I have an hive interface to elasticsearch -
CREATE EXTERNAL TABLE IF NOT EXISTS analytics_metrics_workflow_es(
workflow_id string,
workflow_name string)
ROW FORMAT SERDE 'org.elasticsearch.hadoop.hive.EsSerDe'
STORED BY 'org.elasticsearch.hadoop.hive.EsStorageHandler'
TBLPROPERTIES('es.nodes' = 'xxxx','es.port' = '9200','es.resource' = 'analytics_metrics_workflow/data', 'es.index.auto.create' = 'true', 'es.mapping.id' = 'workflow_id');
I have another hive table as source -
CREATE EXTERNAL TABLE IF NOT EXISTS analytics_metrics_workflow(
workflow_id string,
workflow_name string)
ROW FORMAT DELIMITED FIELDS TERMINATED BY '\t'
LOCATION '/user/sd/analytics_metrics_workflow_sd';
When I insert data from hive shell -
insert into analytics_metrics_workflow_es select workflow_id,workflow_name from analytics_metrics_workflow
. This works.
But when I use spark.sql("insert into analytics_metrics_workflow_es select workflow_id,workflow_name from analytics_metrics_workflow")
, it throws an error -
scala> spark.sql("insert into analytics_metrics_workflow_es select workflow_id,workflow_name from analytics_metrics_workflow");
[Stage 0:> (0 + 2) / 2]18/09/10 07:16:46 ERROR Utils: Aborting task
java.lang.RuntimeException: cannot find field _col0 from [0:workflow_id, 1:workflow_name]

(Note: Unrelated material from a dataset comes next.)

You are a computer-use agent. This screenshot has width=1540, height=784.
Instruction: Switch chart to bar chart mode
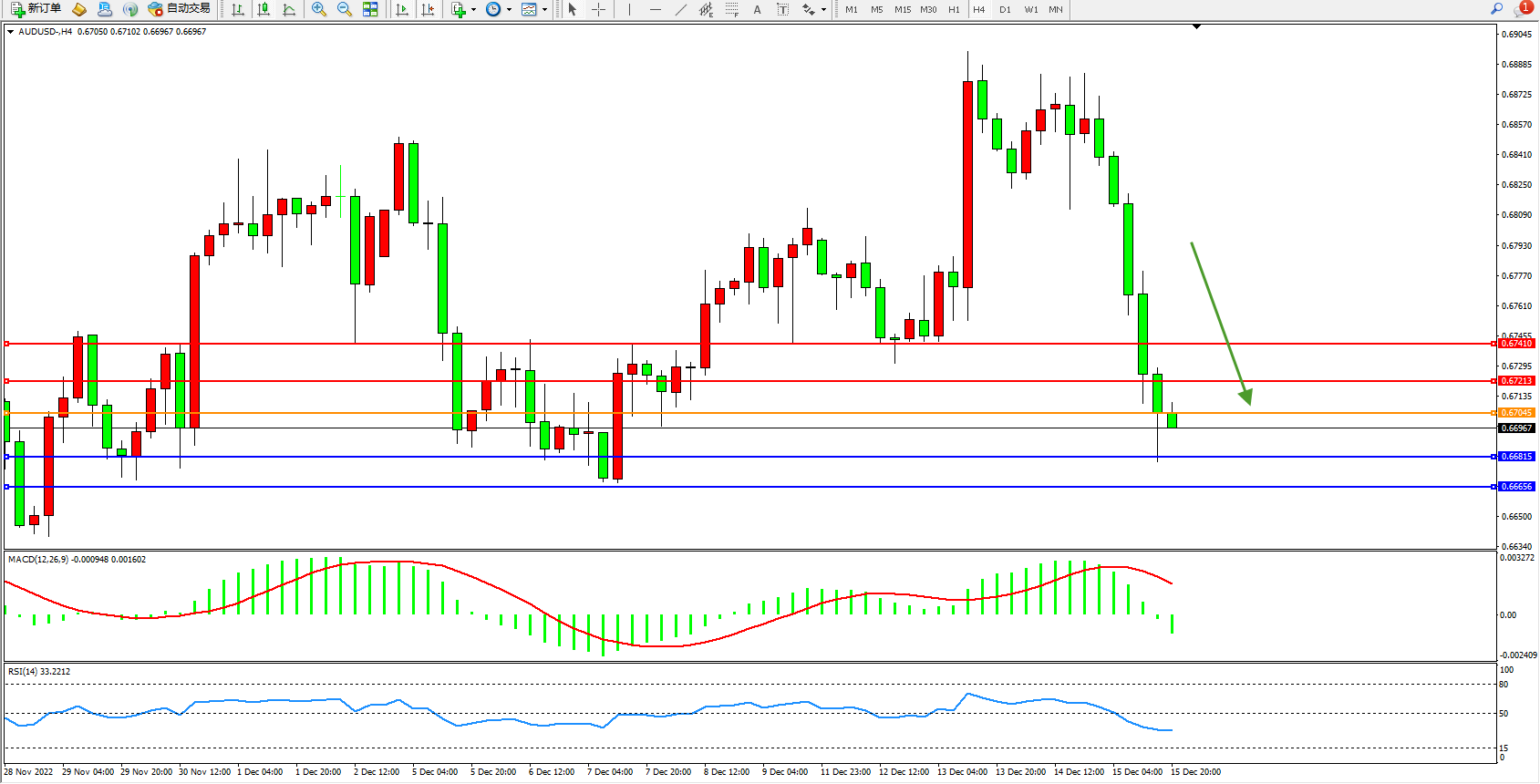(238, 9)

at org.apache.hadoop.hive.serde2.objectinspector.ObjectInspectorUtils.getStandardStructFieldRef(ObjectInspectorUtils.java:416)
at org.apache.hadoop.hive.serde2.objectinspector.StandardStructObjectInspector.getStructFieldRef(StandardStructObjectInspector.java:147)
at org.elasticsearch.hadoop.hive.HiveFieldExtractor.extractField(HiveFieldExtractor.java:52)
at org.elasticsearch.hadoop.serialization.field.ConstantFieldExtractor.field(ConstantFieldExtractor.java:36)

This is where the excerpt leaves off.